*Task details*: Nothing outside the range below should be printed. Output exactly the lines from the line with "the ahrefs logo" to the line with "Task: Select the flutter_launcher_icons", both included.
---------- Information provided
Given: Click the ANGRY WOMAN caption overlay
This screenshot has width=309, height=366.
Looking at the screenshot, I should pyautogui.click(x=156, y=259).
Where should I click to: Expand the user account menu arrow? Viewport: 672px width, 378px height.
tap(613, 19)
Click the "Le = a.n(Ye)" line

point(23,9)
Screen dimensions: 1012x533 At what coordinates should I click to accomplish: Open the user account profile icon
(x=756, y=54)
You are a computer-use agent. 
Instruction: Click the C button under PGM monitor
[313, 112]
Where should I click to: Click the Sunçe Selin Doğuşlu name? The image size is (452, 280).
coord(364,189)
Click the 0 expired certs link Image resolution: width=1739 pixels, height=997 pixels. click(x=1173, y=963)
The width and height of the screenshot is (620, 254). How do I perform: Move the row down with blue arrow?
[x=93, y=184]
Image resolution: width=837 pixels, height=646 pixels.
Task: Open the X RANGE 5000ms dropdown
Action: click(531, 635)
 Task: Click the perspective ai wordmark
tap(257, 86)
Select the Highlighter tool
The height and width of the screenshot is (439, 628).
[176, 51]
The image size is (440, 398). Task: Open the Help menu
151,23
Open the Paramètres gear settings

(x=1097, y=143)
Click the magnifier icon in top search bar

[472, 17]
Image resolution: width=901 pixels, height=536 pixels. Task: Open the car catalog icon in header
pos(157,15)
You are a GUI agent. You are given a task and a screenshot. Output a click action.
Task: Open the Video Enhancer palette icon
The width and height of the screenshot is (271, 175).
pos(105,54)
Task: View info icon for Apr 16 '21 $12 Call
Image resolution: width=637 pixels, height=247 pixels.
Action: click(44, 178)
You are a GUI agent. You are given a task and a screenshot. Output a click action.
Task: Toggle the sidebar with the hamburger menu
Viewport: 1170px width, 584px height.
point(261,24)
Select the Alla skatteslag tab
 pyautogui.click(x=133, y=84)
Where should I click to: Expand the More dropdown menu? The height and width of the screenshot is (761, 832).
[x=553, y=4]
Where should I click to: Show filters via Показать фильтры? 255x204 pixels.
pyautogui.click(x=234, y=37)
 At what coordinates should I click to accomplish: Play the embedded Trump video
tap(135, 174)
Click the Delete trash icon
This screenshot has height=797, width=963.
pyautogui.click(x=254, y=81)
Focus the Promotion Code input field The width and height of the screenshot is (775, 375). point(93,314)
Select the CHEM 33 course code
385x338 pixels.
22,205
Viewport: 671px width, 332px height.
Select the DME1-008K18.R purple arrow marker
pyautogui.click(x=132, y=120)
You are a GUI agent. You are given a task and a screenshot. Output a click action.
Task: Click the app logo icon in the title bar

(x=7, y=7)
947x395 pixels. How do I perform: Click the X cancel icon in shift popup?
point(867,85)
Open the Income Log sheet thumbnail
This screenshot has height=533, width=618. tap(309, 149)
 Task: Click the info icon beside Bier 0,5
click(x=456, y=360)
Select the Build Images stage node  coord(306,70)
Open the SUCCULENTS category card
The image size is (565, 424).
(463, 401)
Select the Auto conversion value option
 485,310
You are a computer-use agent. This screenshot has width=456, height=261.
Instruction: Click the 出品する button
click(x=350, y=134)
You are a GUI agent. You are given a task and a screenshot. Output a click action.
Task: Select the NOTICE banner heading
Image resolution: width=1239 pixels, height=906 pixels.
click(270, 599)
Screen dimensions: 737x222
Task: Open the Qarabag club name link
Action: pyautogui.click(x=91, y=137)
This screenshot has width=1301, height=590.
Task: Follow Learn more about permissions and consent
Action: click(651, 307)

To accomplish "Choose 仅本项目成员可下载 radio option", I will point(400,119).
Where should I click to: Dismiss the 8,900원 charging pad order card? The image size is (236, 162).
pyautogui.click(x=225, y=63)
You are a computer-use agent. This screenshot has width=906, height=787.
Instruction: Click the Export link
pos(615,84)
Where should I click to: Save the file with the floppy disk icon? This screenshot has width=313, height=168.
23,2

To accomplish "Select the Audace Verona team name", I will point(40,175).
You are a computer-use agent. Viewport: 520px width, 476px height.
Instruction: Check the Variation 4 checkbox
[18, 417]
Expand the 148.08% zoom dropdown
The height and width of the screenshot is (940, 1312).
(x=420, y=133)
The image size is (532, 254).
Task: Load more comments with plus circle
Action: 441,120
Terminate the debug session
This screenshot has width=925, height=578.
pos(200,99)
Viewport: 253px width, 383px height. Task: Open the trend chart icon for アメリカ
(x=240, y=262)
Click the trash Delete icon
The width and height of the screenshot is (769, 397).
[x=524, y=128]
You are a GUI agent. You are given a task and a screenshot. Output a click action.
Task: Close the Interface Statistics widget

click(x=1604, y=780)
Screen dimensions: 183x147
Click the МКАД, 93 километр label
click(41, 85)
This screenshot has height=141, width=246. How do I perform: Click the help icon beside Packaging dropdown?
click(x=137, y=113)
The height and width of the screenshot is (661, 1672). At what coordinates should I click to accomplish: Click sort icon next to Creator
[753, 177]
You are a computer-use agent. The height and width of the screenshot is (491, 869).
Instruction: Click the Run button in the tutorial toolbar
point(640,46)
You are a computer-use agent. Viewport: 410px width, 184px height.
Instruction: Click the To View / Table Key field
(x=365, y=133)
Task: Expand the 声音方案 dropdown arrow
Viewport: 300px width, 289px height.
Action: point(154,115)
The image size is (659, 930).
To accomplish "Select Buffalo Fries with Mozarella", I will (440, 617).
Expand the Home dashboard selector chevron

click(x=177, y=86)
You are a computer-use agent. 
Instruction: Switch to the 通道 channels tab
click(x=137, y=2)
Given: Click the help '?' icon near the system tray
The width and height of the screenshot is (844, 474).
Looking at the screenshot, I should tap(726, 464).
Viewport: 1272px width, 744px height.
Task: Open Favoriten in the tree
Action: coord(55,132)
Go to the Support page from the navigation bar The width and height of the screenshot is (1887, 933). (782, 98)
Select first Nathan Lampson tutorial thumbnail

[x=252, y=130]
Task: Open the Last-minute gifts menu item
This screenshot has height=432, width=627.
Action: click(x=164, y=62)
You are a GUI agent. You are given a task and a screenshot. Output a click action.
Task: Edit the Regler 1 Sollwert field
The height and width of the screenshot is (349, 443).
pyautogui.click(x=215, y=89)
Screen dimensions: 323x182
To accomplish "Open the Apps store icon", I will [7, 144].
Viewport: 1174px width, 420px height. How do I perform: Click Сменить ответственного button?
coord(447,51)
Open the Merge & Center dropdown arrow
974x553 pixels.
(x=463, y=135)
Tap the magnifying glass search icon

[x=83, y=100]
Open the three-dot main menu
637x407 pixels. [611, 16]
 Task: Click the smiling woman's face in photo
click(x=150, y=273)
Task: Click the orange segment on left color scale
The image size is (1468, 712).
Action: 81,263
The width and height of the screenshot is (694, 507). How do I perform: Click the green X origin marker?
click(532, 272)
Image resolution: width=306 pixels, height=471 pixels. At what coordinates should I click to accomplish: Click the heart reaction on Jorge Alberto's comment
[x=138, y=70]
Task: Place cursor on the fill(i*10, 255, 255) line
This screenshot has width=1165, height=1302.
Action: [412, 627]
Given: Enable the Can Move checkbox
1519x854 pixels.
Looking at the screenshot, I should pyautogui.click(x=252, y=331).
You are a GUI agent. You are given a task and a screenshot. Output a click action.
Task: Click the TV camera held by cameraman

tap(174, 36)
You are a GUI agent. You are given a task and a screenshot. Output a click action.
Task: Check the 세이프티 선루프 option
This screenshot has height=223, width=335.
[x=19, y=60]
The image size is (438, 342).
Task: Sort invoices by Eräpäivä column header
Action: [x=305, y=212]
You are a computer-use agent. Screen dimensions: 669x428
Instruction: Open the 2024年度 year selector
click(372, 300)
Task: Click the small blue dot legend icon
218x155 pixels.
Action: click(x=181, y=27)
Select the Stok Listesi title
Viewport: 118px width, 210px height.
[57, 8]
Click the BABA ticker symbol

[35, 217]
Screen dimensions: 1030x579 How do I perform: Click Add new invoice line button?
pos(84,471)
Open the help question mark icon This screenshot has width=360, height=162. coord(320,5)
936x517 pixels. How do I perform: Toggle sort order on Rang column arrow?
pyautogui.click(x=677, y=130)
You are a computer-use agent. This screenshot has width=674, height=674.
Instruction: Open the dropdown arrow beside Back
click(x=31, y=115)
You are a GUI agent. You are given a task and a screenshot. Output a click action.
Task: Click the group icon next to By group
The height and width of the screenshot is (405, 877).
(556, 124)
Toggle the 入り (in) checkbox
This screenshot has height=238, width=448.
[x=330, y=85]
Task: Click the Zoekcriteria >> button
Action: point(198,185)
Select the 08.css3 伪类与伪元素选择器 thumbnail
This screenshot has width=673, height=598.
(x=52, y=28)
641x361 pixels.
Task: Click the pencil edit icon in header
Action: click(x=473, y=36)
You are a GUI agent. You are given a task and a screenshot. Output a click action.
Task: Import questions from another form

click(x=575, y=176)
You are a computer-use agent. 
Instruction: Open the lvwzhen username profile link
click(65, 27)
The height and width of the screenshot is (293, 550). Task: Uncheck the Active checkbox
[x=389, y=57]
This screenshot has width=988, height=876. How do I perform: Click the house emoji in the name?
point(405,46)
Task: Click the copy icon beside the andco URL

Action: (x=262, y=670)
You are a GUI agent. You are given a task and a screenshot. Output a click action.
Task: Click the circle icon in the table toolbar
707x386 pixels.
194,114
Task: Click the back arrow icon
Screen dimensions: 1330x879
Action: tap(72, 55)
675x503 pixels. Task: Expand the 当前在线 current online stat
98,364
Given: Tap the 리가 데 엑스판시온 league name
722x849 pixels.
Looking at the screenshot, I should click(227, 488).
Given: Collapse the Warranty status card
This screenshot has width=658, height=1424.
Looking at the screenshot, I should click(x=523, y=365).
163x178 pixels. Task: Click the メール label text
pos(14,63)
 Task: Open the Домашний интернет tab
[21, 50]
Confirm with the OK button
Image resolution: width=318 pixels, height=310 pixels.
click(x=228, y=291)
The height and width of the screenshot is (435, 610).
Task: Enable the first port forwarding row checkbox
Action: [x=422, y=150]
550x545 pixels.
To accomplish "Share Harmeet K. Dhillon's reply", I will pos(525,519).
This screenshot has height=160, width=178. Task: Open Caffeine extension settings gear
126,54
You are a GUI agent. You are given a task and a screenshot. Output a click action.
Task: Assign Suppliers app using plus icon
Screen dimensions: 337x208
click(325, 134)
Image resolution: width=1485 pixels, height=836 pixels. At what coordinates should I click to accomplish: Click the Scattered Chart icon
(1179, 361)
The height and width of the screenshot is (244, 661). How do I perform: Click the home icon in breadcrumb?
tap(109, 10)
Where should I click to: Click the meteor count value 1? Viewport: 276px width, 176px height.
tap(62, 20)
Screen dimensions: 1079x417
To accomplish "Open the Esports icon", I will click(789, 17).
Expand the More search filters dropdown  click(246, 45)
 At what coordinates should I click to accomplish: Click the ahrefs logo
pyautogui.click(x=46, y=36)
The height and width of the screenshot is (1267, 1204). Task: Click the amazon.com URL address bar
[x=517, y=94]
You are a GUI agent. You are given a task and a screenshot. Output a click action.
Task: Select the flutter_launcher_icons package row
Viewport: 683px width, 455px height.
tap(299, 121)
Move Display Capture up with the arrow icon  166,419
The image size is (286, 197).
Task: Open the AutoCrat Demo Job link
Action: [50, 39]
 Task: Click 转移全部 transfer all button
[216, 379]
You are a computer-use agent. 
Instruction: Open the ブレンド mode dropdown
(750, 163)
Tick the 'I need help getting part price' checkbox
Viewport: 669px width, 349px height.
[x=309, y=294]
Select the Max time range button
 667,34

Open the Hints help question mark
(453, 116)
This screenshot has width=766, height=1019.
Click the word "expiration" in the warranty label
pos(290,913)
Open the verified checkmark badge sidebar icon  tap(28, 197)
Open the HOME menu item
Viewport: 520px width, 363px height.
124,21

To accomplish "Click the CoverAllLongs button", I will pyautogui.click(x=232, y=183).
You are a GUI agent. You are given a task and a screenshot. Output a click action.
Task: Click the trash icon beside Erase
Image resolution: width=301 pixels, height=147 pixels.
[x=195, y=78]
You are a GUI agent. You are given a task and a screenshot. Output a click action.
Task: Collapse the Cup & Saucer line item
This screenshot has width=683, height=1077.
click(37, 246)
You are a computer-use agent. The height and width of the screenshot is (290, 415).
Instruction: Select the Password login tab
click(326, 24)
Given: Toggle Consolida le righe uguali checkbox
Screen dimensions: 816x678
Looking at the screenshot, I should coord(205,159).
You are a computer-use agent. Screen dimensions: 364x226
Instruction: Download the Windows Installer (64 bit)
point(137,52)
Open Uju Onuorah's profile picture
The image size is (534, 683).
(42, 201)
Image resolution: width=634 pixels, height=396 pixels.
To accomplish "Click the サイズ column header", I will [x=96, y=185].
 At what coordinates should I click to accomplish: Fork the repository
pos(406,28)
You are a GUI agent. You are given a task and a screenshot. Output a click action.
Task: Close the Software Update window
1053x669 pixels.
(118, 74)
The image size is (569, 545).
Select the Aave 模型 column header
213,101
--------------------
*Output below*:
 At what coordinates should I click to accomplish: Click the ahrefs logo
pyautogui.click(x=46, y=36)
The height and width of the screenshot is (1267, 1204). Task: Click the amazon.com URL address bar
[x=517, y=94]
You are a GUI agent. You are given a task and a screenshot. Output a click action.
Task: Select the flutter_launcher_icons package row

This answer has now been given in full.